• **Task requirements**
Below are some entries. Return exactly the lines from the one with "Where should I click to: Open" through the final line, leaving out any pictures.

>>>>>

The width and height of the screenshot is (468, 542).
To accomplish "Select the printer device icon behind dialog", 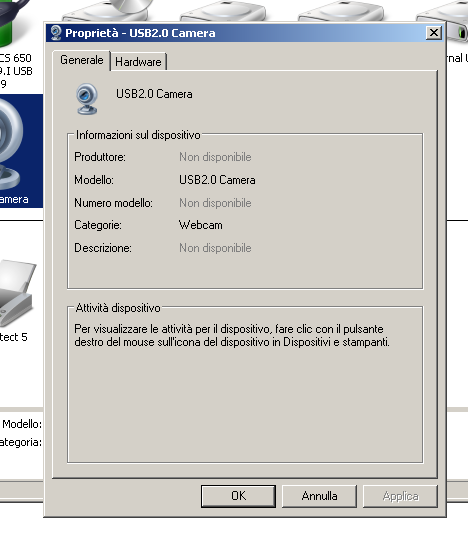I will (x=17, y=293).
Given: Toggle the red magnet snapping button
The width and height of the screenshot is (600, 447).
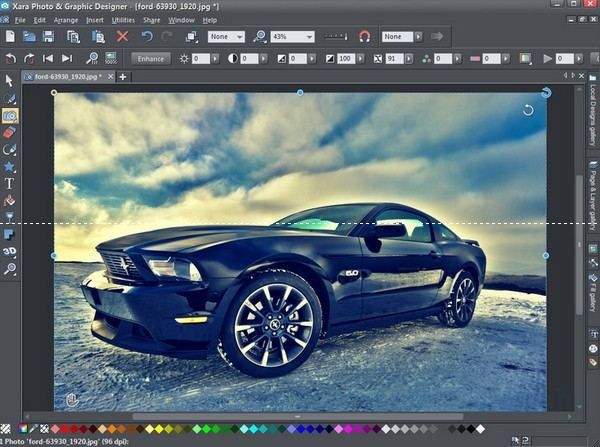Looking at the screenshot, I should [364, 37].
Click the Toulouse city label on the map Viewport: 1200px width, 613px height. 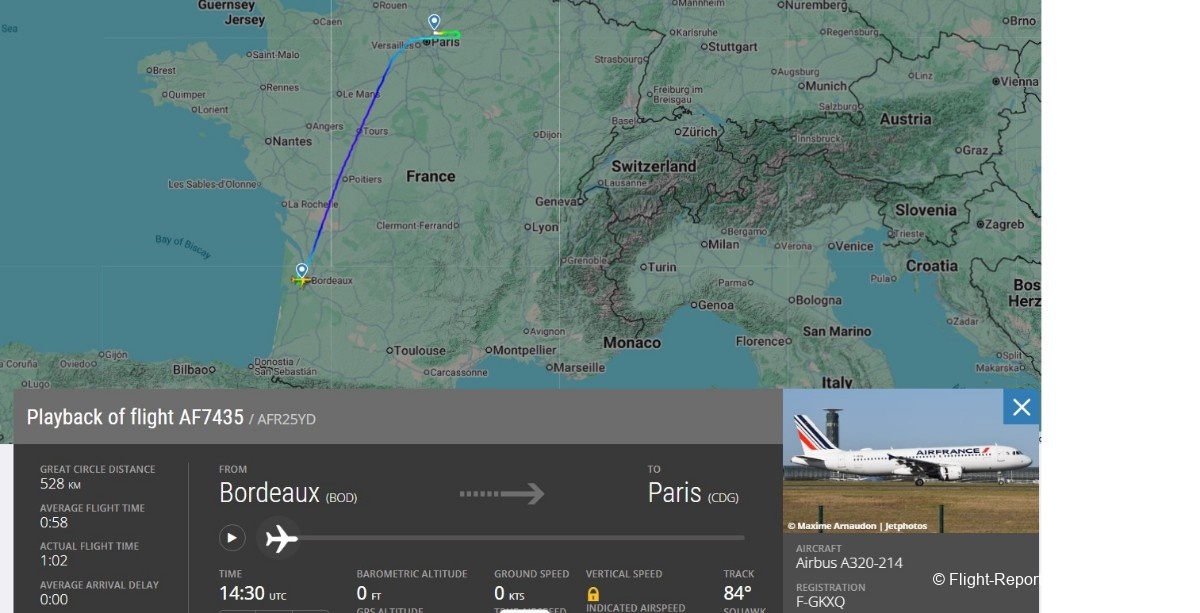(x=420, y=351)
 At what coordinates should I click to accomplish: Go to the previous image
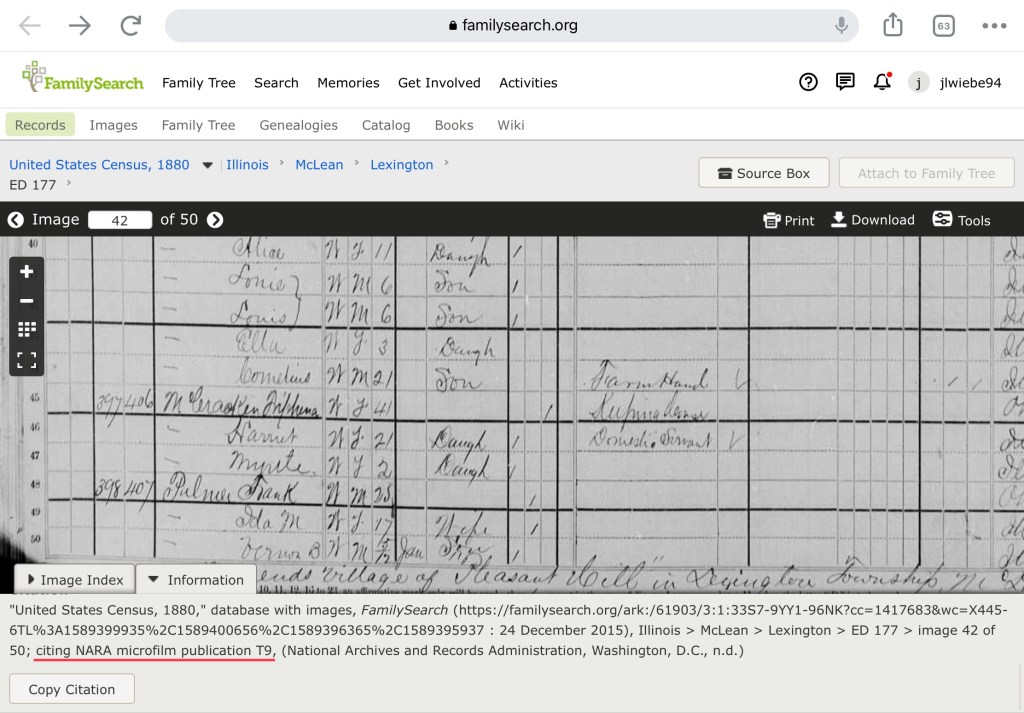point(15,220)
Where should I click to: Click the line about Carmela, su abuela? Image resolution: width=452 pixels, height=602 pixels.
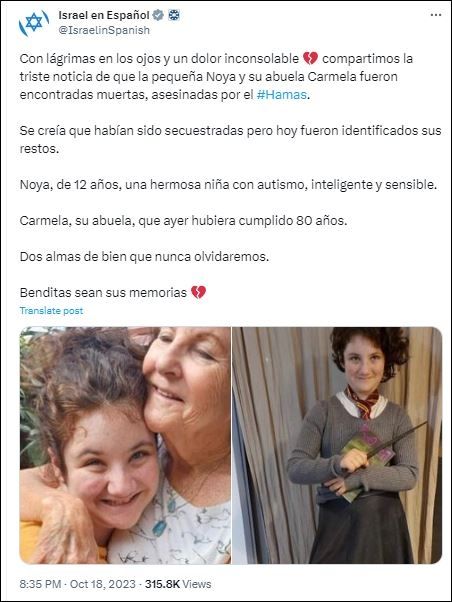tap(183, 221)
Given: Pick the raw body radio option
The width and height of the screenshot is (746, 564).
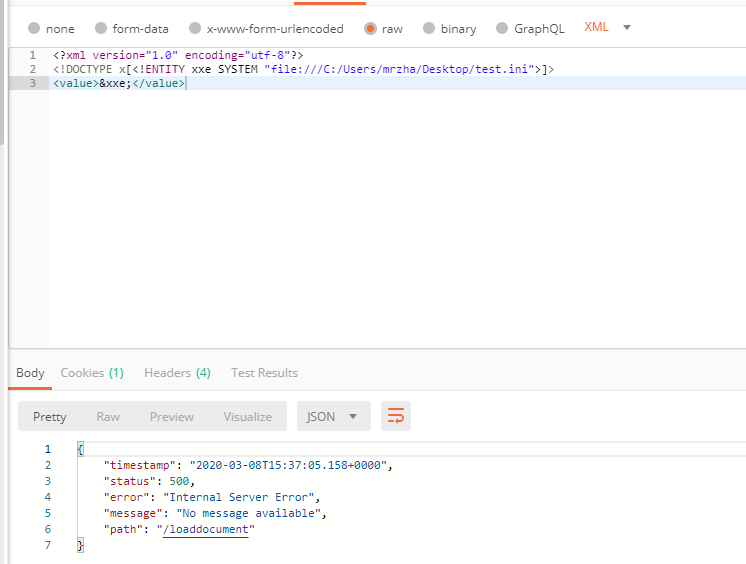Looking at the screenshot, I should tap(370, 29).
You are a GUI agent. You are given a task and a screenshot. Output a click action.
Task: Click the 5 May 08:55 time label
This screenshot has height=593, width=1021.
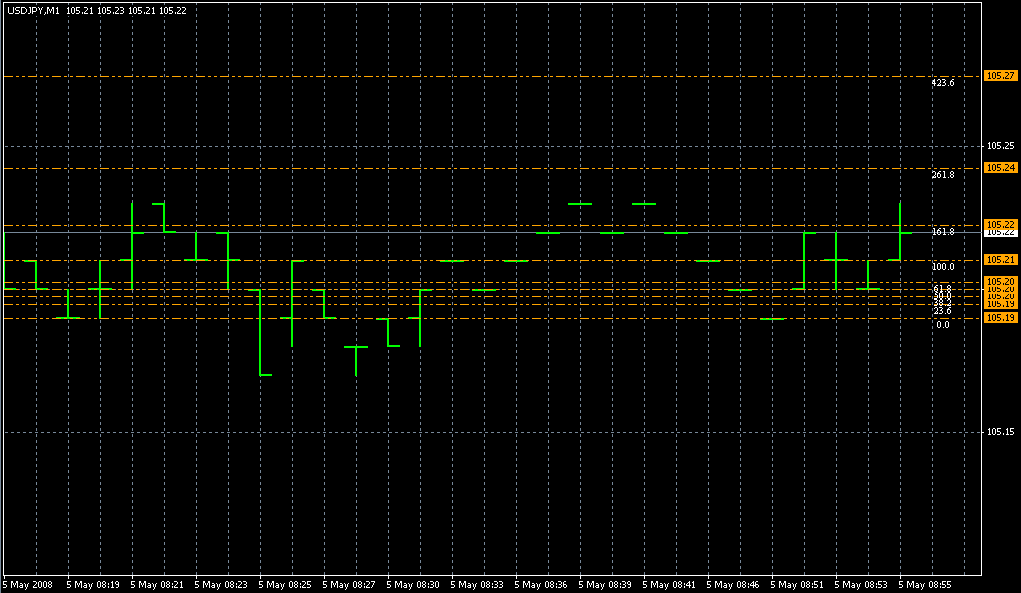click(925, 584)
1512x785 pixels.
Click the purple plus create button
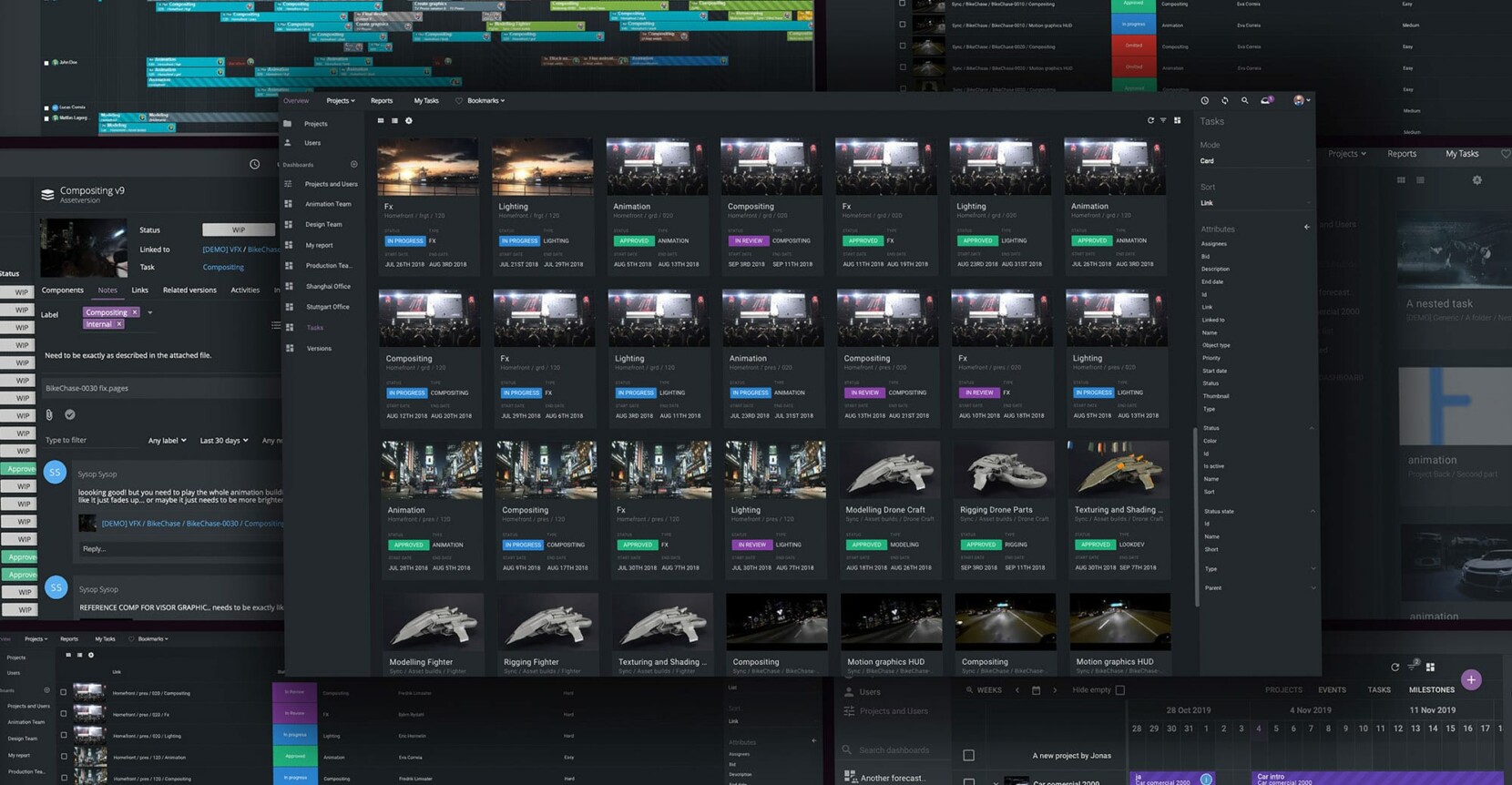pos(1470,679)
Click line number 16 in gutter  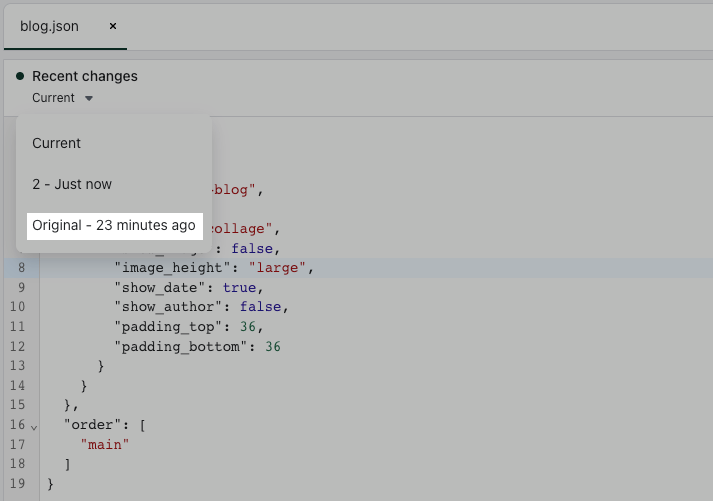click(x=18, y=425)
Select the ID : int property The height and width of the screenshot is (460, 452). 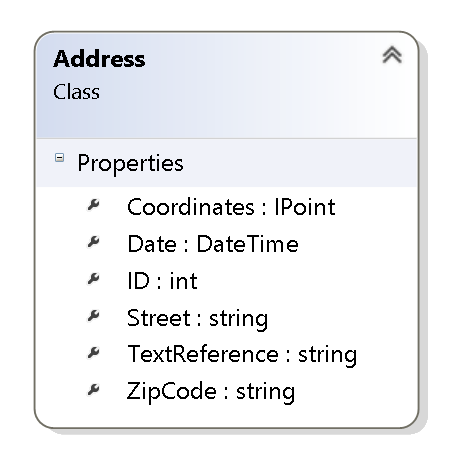(x=162, y=281)
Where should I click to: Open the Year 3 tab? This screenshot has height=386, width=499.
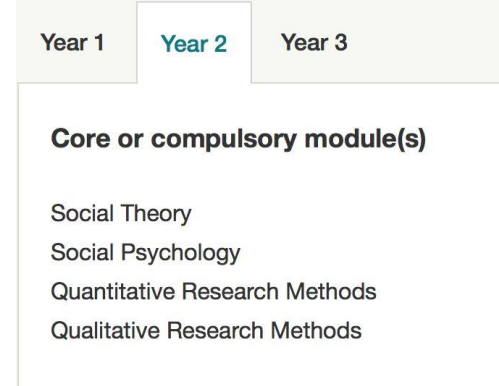click(x=314, y=43)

<<<<<

• **Output of the exercise**
Where should I click to: Open the Year 3 tab? This screenshot has height=386, width=499.
click(x=314, y=43)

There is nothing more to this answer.